Quand Simon rentra chez lui, il trouva Andrew assis au petit bureau de sa chambre, le nez collé sur son ordinateur portable, un verre de Fernet-Coca à moitié vide en main.

– Je peux savoir ce que tu fais ?

– Je bosse.

– Tu en as bu combien ?

– Deux, peut-être trois.

– Trois ou quatre ? s'enquit Simon en lui confisquant le verre.

– Tu m'emmerdes, Simon.

– Tant que tu dors sous mon toit, accepte la seule chose que je te demande en contrepartie. Le Coca sans Fernet, c'est si difficile que ça ?

– Plus que tu ne le penses. Ça m'aide à réfléchir.

– Parle-moi de ce qui te tracasse, on ne sait jamais, un vieil ami pourrait rivaliser avec une boisson amère.

– Quelque chose ne tourne pas rond chez cette fille.

– Celle de la bibliothèque ?

Simon s'allongea sur le lit, bras derrière la nuque.

– Je t'écoute.

– Elle m'a menti.

– À quel sujet ?

– Elle prétend avoir emménagé il y a peu dans cet appartement de Morton Street, mais c'est faux.

– Tu en es certain ?

– L'air de New York est pollué, mais pas au point que des cadres photo laissent des marques aux murs en quelques semaines. Maintenant, la question est pourquoi ce bobard ?

– Pour que, justement, tu n'ailles pas fouiner dans sa vie. Tu as dîné ? questionna Simon.

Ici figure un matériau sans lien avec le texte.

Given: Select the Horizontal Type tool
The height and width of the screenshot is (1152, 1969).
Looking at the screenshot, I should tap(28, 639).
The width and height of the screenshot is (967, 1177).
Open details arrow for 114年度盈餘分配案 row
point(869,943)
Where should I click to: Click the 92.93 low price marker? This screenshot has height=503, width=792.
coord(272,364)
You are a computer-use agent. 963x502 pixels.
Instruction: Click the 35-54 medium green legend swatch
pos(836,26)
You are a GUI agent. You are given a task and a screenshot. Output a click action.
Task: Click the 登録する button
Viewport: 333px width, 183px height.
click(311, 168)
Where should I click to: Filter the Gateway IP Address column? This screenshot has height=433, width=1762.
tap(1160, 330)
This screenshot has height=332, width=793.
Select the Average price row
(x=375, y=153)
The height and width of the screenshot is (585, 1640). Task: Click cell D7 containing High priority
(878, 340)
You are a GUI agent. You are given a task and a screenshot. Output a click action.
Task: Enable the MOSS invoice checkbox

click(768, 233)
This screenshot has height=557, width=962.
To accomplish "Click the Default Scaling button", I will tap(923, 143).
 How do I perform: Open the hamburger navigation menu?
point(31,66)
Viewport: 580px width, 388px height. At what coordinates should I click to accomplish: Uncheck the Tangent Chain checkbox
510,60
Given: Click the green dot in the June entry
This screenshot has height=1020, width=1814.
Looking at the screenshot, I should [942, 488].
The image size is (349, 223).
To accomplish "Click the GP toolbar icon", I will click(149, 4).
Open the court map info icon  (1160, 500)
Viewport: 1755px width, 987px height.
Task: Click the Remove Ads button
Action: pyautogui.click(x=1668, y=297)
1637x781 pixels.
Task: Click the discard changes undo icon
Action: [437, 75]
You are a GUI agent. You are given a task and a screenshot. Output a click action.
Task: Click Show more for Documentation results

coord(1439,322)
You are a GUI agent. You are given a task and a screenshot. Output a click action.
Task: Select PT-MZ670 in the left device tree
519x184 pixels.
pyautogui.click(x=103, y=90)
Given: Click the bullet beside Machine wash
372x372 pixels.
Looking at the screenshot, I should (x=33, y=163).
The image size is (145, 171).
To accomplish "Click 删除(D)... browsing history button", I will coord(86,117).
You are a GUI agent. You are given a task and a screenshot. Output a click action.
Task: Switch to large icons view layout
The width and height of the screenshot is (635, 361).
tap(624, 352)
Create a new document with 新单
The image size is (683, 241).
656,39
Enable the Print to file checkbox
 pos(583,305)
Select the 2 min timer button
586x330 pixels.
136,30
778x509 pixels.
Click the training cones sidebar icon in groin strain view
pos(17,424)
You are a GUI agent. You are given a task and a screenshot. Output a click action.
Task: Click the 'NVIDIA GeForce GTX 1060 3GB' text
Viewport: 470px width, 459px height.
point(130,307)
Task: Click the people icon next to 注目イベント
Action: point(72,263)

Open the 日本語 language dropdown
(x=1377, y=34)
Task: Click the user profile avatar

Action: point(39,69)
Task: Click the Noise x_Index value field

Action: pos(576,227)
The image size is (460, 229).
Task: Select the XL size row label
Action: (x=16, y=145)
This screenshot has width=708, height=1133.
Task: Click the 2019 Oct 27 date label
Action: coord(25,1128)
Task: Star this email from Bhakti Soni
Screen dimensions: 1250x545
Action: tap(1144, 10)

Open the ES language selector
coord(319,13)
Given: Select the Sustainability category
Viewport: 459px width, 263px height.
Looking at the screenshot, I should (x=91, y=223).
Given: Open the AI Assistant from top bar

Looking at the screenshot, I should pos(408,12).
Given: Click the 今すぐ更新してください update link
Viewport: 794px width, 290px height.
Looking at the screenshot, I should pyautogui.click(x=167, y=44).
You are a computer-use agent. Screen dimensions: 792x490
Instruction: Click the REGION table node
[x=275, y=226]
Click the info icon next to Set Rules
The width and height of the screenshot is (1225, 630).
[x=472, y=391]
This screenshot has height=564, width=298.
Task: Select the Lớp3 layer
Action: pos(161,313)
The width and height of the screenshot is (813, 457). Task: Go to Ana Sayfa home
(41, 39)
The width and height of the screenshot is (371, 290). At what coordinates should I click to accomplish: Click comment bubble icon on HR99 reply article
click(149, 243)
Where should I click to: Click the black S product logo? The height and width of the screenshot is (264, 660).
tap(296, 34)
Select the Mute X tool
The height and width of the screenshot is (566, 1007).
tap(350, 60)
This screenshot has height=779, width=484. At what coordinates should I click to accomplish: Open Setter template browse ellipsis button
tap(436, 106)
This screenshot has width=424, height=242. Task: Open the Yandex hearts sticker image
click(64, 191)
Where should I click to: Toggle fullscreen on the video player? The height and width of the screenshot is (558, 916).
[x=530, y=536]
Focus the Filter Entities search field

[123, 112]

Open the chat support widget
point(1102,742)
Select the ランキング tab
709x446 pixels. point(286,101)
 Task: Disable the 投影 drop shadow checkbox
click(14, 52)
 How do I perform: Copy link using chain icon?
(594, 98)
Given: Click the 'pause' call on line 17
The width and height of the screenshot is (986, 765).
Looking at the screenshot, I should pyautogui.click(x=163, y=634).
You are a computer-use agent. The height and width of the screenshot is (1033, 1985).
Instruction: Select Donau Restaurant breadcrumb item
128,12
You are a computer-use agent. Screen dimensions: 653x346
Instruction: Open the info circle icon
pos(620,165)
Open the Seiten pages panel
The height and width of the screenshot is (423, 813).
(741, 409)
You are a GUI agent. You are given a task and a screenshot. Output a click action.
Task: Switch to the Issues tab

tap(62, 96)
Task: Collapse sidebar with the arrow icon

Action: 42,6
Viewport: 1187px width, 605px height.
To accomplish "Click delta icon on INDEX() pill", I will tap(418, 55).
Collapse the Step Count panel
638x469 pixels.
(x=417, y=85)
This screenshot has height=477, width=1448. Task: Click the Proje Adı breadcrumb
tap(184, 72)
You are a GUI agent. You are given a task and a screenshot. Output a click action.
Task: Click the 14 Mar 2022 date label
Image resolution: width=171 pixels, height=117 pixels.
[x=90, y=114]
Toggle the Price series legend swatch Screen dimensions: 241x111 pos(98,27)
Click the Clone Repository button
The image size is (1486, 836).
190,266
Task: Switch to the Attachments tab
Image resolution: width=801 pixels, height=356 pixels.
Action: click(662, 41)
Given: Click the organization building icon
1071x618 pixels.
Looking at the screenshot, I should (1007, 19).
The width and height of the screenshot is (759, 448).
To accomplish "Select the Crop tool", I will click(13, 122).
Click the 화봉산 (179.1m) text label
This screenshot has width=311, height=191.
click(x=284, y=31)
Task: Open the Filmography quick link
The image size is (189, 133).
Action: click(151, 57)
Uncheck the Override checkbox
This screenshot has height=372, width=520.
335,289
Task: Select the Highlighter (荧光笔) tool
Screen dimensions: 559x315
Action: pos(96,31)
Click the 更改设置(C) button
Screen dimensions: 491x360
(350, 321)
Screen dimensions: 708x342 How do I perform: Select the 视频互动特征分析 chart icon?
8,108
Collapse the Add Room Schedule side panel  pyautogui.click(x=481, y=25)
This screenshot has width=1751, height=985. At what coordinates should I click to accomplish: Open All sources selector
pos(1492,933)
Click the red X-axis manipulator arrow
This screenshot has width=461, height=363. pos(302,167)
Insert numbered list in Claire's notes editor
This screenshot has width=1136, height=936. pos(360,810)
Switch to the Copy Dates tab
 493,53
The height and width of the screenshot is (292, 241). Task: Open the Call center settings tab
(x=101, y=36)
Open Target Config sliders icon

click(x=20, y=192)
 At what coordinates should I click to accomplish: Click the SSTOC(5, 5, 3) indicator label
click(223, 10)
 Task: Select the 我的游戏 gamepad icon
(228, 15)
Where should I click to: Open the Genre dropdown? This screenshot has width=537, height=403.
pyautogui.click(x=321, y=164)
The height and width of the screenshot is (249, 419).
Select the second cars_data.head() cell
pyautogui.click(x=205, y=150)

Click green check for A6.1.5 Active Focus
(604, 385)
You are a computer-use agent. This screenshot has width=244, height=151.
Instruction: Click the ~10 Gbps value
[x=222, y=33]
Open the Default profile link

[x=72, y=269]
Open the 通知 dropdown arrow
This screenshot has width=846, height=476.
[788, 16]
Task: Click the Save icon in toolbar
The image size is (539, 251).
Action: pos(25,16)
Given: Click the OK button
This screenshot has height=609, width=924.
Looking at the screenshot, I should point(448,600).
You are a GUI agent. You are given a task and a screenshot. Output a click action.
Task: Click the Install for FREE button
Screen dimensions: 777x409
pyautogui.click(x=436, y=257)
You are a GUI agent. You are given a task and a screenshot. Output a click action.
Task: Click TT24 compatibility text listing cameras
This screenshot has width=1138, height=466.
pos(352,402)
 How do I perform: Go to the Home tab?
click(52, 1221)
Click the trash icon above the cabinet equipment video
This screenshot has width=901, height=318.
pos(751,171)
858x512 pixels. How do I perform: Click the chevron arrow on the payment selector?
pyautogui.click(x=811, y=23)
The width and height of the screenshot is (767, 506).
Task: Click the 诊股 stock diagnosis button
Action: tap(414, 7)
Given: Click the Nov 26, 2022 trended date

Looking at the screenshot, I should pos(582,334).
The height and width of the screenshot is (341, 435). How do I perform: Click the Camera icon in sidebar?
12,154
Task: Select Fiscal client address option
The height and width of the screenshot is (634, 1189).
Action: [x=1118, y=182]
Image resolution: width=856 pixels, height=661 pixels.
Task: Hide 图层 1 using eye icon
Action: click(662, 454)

– Oui, répliqua Andrew en montrant le verre que Simon lui avait confisqué.

– Mets ta veste !

La nuit approchait, les rues du West Village étaient de nouveau fréquentées. Andrew s'arrêta sur le trottoir en face de son immeuble et leva les yeux vers les fenêtres du troisième étage qui venaient de s'éteindre.